___ RECORDS FOR THIS EXERCISE

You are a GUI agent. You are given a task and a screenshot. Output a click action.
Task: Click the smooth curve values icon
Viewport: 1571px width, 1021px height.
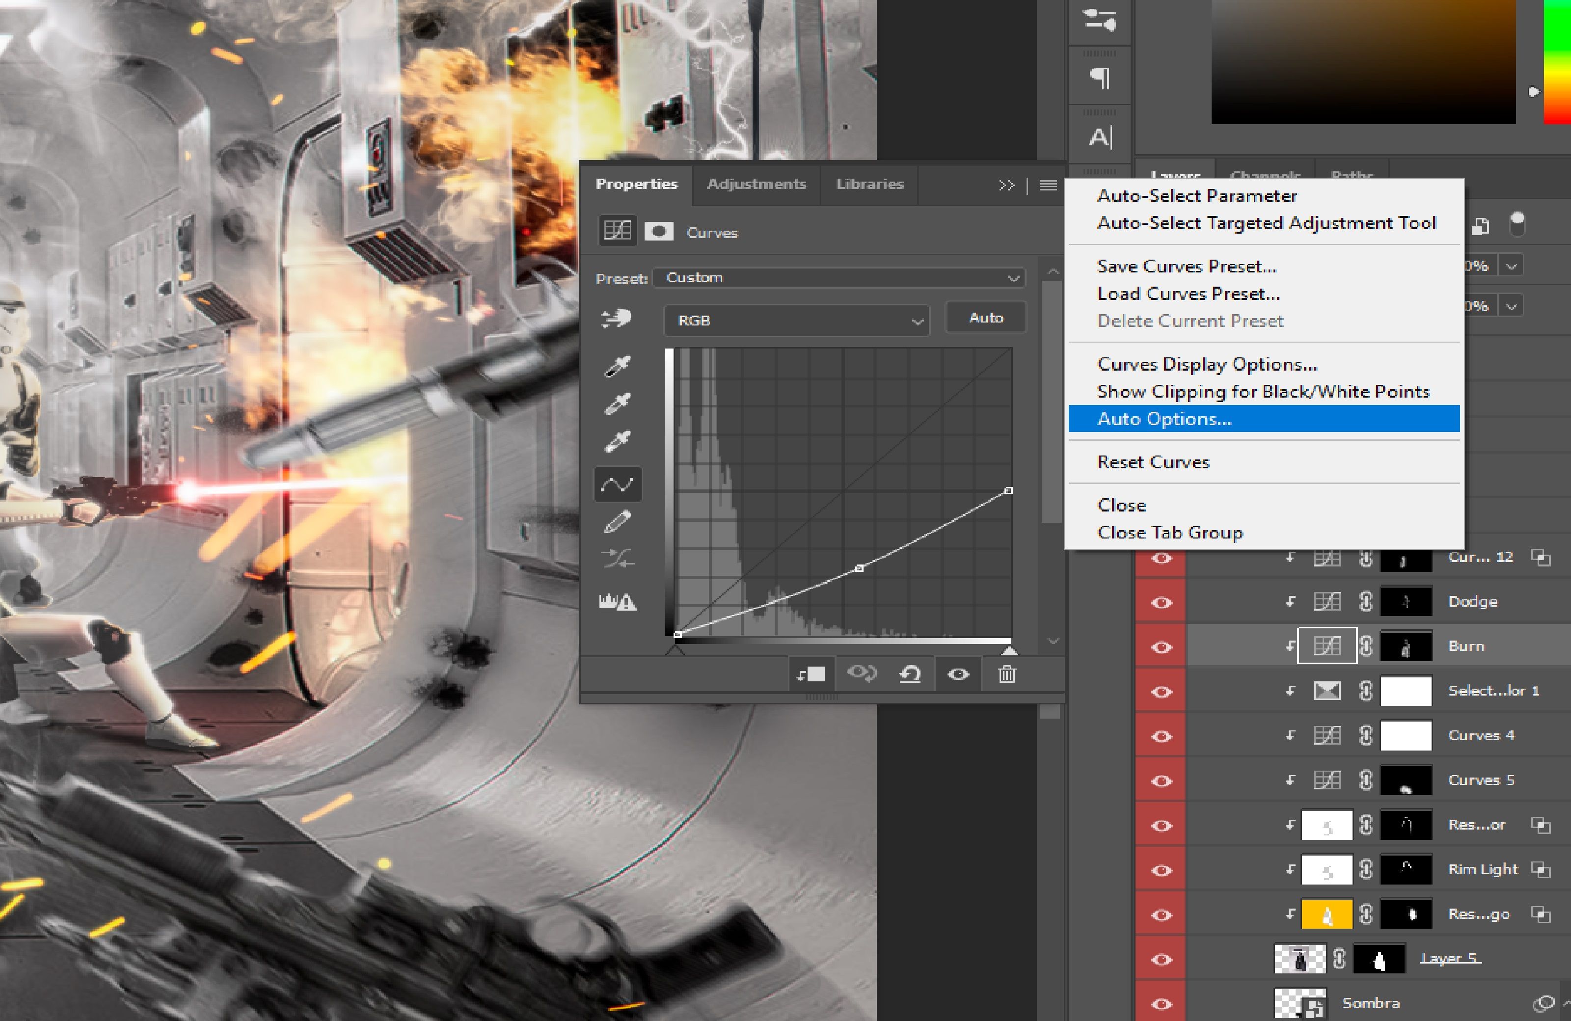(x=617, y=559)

______
___ RECORDS FOR THIS EXERCISE

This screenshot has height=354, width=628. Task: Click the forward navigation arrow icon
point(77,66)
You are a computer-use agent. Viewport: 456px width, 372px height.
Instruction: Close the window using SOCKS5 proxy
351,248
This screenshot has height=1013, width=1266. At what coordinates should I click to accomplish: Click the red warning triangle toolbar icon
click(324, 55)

______
___ RECORDS FOR THIS EXERCISE

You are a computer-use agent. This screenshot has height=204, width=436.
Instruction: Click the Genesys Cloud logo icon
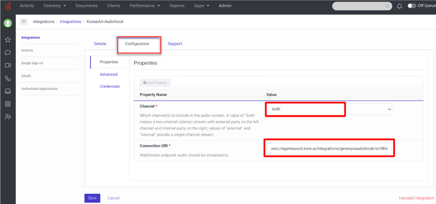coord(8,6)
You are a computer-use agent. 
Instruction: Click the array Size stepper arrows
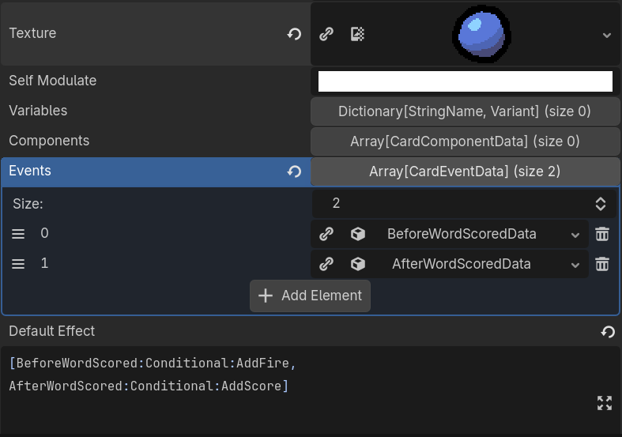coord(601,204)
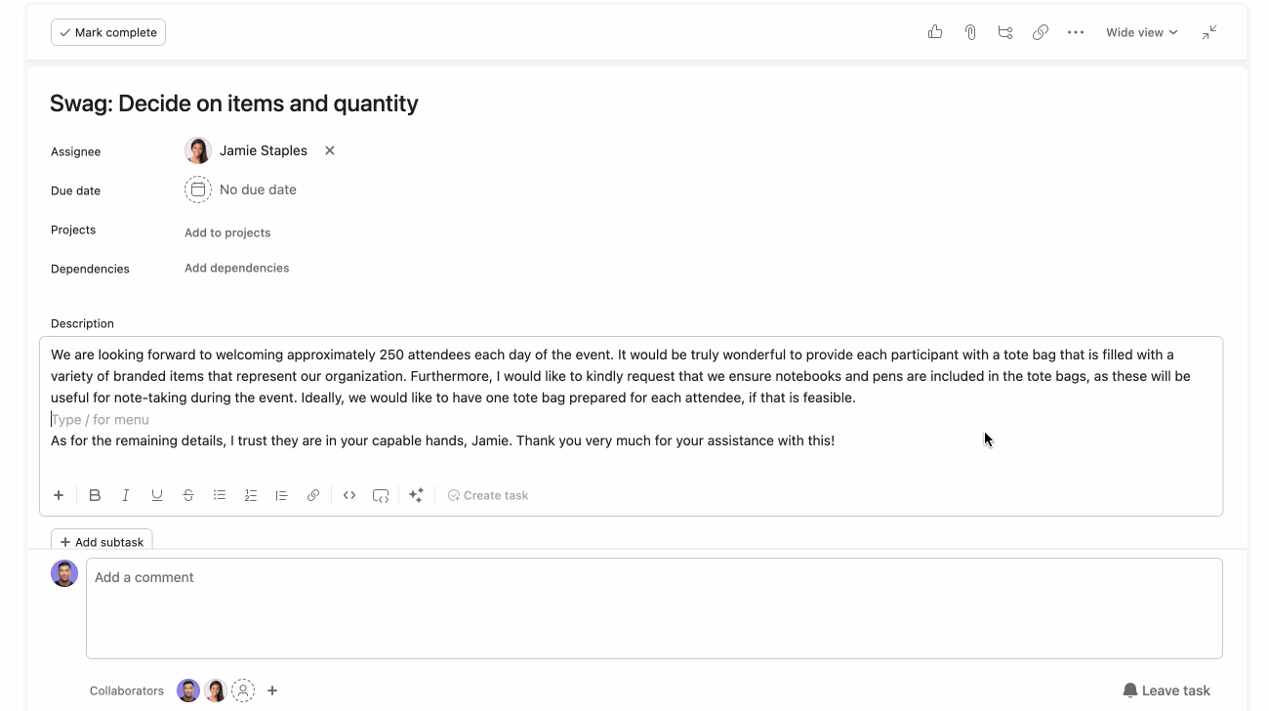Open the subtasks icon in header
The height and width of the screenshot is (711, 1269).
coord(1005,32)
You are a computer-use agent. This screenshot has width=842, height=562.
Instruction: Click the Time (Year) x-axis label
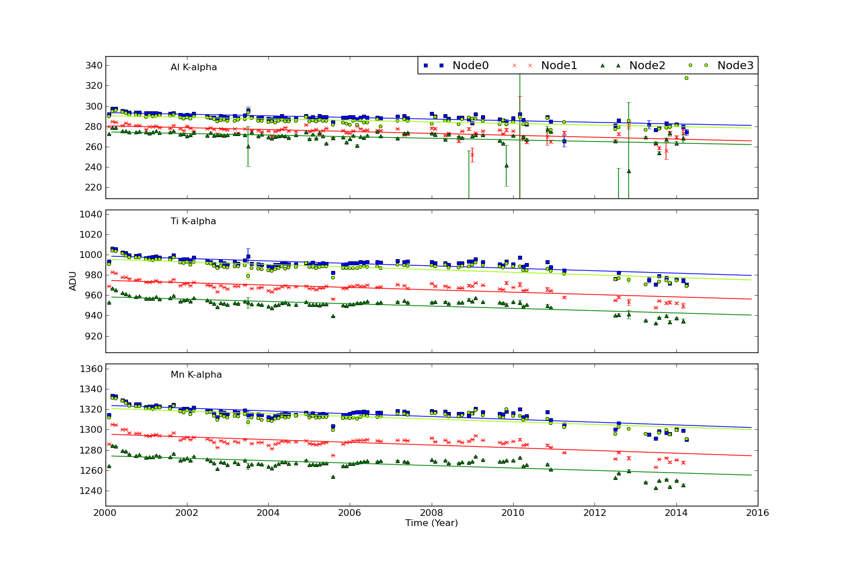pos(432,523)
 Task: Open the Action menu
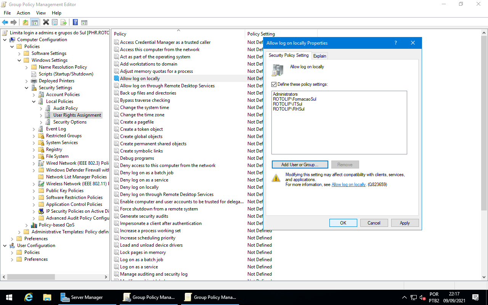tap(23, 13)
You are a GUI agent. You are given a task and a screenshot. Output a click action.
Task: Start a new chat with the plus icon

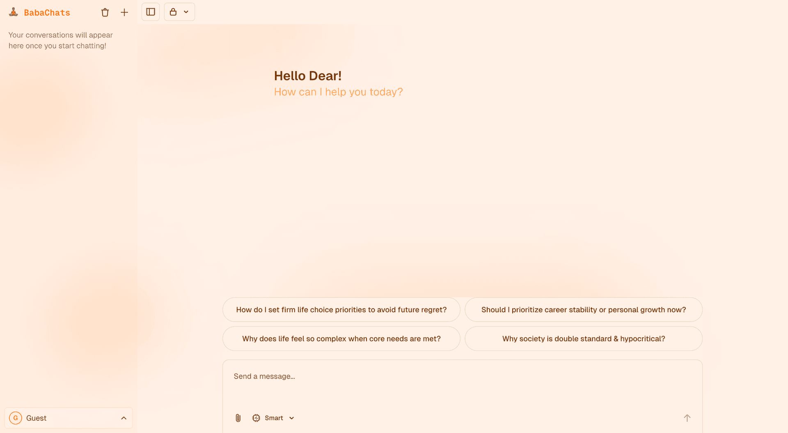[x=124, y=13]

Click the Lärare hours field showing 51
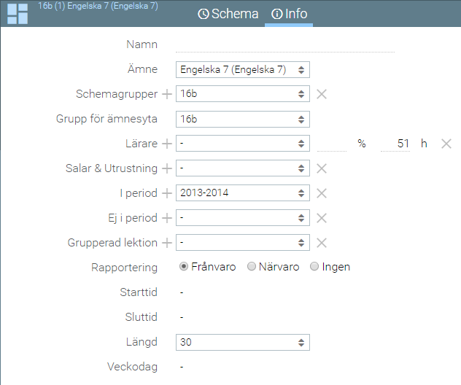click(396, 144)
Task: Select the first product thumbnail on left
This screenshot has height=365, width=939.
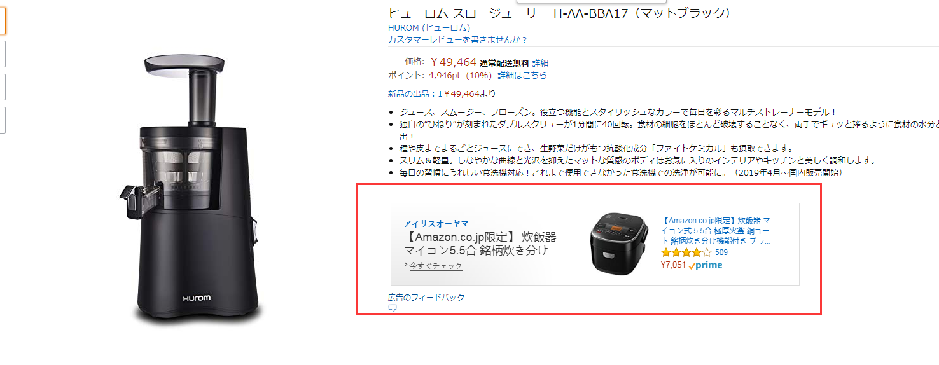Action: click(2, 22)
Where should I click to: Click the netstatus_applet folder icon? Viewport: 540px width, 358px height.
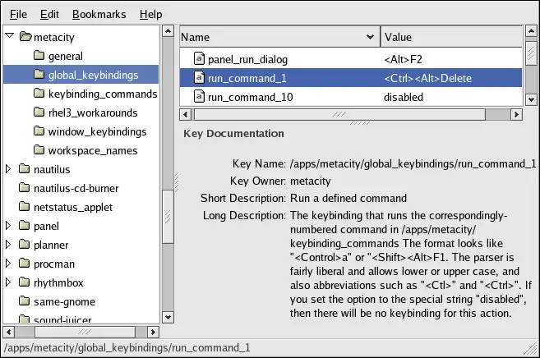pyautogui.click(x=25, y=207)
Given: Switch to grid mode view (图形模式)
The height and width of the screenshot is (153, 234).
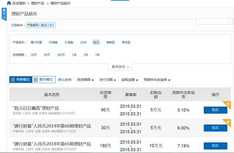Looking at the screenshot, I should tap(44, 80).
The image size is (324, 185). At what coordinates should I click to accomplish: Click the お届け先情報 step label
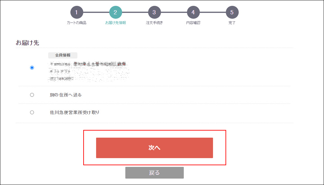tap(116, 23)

______

TASK ITEM >> Which lines in the records above contain the word "computer"? Return each of them.

COMPLETED TASK >>
You are a computer-use agent. Viewport: 456px width, 372px height.
You are a computer-use agent. This screenshot has height=204, width=436.
You are a computer-use agent. 
You are a computer-use agent. This screenshot has width=842, height=562.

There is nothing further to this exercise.